I think your additional point is a meta-point, that in fact some of
the choices are false dichotomies anyway, which she does in fact
approach - options "in the same league, but of different kinds" - but
doesn't go on to make the ontology her main point.

On the positive side - 15 minute talk - one simple valuable message.

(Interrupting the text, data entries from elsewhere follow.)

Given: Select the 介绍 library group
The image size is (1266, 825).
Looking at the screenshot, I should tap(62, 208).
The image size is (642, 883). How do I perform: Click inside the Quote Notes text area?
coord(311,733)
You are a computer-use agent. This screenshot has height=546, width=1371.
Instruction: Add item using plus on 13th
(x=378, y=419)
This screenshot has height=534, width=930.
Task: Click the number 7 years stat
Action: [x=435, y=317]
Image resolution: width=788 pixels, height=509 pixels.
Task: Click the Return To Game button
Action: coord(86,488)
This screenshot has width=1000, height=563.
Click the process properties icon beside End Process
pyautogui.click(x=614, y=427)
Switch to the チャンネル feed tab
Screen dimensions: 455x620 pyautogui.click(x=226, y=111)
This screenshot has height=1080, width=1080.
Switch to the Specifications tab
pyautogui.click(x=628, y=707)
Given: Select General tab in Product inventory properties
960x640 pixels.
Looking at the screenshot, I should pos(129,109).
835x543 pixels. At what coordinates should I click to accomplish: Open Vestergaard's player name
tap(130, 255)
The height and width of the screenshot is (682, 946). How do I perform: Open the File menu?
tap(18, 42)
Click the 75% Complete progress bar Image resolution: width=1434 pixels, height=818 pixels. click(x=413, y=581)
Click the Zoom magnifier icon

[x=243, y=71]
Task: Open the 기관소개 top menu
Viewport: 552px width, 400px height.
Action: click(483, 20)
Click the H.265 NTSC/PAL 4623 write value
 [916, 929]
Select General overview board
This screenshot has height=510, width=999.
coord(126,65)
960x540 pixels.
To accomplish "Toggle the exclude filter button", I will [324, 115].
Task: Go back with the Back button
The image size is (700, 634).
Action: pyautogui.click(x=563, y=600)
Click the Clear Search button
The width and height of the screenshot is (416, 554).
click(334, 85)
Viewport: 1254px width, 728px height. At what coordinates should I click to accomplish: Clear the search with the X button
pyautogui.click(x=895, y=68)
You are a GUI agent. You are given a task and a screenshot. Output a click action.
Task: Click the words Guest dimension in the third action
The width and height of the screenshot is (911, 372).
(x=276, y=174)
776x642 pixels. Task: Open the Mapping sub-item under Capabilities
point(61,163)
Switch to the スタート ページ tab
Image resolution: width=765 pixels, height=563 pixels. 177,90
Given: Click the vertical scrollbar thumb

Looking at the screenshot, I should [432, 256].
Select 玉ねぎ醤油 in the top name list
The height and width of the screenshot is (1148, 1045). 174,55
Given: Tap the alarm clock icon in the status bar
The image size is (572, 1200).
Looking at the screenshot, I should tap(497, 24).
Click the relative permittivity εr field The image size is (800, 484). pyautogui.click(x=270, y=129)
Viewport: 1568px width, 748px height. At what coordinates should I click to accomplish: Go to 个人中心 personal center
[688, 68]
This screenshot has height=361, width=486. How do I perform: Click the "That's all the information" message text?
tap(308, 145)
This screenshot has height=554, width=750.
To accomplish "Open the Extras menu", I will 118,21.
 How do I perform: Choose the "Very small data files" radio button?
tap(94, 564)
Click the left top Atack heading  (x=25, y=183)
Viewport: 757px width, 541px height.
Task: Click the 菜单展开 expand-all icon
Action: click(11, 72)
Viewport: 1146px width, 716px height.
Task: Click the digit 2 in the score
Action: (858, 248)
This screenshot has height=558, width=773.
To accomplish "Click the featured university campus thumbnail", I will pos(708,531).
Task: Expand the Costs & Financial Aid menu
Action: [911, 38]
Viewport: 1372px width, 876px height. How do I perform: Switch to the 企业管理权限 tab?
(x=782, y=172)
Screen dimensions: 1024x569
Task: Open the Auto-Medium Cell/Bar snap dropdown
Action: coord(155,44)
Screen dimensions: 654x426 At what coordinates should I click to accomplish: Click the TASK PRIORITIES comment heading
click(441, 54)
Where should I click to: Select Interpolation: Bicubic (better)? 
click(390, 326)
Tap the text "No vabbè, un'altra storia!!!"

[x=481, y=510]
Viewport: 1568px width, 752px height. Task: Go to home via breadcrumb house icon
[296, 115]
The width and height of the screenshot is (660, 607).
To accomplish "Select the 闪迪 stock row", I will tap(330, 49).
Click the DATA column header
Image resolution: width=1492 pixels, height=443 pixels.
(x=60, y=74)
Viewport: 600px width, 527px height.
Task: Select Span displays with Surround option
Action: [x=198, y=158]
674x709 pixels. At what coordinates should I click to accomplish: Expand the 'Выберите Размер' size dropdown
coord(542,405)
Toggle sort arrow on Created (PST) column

Like Nick, I believe you need to be supportive of agendas that support
yours / ours,
whilst not being exactly yours ;-)

Ian

On Mon, Jun 30, 2014 at 9:27 AM, Alan Rayner <[log in to unmask]> wrote:
> Dear Ian,
>
> An interesting talk both for what it says and doesn't say.
>
> Firstly, it said that 'hard choices are ones between options that are
> equally good but can't be resolved rationally by adding quantitative value
> to one as opposed to the other'.
>
> In other words something deeper and intangible needs to be taken into
> consideration and this can only be achieved by journeying inward and
> discovering what really matters from the place of innermost depth - the core
> of self-identity.
>
> So far, so good, but note that it doesn't readily correspond with 'deciding
> what is of most value in life by rational means'.
>
> What is not said is that 'hard choices are ones between options that are
> equally bad but can't be resolved rationally by adding qualitative value to
> one as opposed to the other'.
>
> Hard choices of this kind arise in a rationalistic culture that fails to
> take into consideration the receptive influence of intangible omnipresence
> on natural flow dynamics, and hence measures everything against a purely
> objective standard.
>
> Hard choices of this kind engender conflict, paradox and contradiction of
> how we naturally are in the world as it naturally is.
>
> The choice ('false dichotomy') between reductionism and holism is an example
> of such a hard choice. There are a great many others.
>
> My discovery of natural inclusion arose from my efforts to resolve such hard
> choices through 'the middle way' that includes each in the other instead of
> separating them by a hard line of definition (an unnatural cut through the
> continuum of space as intangible, receptive omnipresence).
>
> Warmest
>
> Alan
>
>
>
>
> -----Original Message----- From: Ian Glendinning
> Sent: Monday, June 30, 2014 8:16 AM
> To: [log in to unmask]
> Subject: Ruth Chang - Worth a Listen
>
>
> How to decide what we should do.
> (Avoiding the scientistic neurosis)
>
> We all want to change the world ....
> http://www.ted.com/talks/ruth_chang_how_to_make_hard_choices
>
> Ian
> http://www.psybertron.org/?p=7115
> (Hat tip to Maria Ana Neves on LinkedIn.)